Two lines in the data below mark the range: the one with "عثرت المركبة الفضائية" and the one with "[يرفض القاضي الفيدرالي". Return both, along with every line between them, exactly.
══ Source data
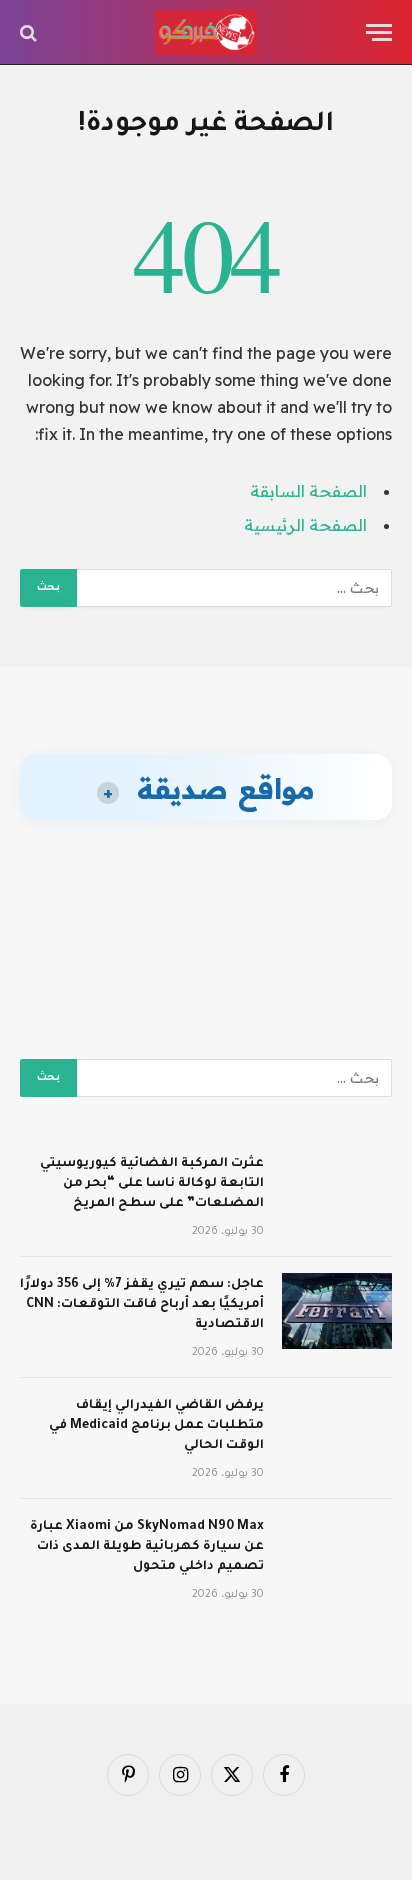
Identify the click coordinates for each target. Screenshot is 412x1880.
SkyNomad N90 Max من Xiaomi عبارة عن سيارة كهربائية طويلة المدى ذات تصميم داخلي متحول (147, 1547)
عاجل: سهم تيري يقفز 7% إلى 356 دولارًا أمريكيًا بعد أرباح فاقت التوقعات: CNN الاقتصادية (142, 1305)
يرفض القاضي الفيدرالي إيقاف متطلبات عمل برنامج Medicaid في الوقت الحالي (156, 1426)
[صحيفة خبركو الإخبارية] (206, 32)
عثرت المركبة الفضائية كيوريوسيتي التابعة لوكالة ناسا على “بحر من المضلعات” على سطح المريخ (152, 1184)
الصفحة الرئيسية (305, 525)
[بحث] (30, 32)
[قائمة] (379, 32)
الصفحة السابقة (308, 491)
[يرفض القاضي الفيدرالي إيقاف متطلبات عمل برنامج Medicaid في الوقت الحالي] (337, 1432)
════
══ Source data
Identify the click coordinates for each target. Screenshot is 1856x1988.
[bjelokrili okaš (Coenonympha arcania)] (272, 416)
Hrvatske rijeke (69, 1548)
════
══ Source data
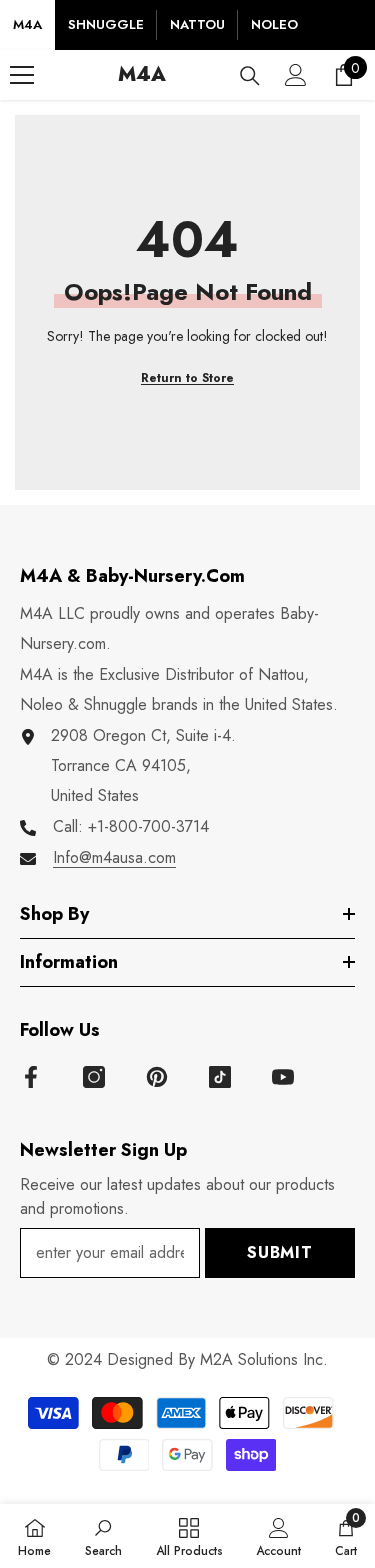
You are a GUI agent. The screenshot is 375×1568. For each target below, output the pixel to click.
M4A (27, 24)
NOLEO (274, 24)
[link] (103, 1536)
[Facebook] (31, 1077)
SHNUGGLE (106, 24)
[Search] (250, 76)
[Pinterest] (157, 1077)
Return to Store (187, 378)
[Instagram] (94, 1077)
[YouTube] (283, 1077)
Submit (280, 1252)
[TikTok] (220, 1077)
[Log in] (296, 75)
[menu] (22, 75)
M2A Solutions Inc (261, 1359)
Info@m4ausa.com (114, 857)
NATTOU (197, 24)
════
**Exercise output:**
عثرت المركبة الفضائية كيوريوسيتي التابعة لوكالة ناسا على “بحر من المضلعات” على سطح المريخ (152, 1184)
الصفحة الرئيسية (305, 525)
[بحث] (30, 32)
[قائمة] (379, 32)
الصفحة السابقة (308, 491)
[يرفض القاضي الفيدرالي إيقاف متطلبات عمل برنامج Medicaid في الوقت الحالي] (337, 1432)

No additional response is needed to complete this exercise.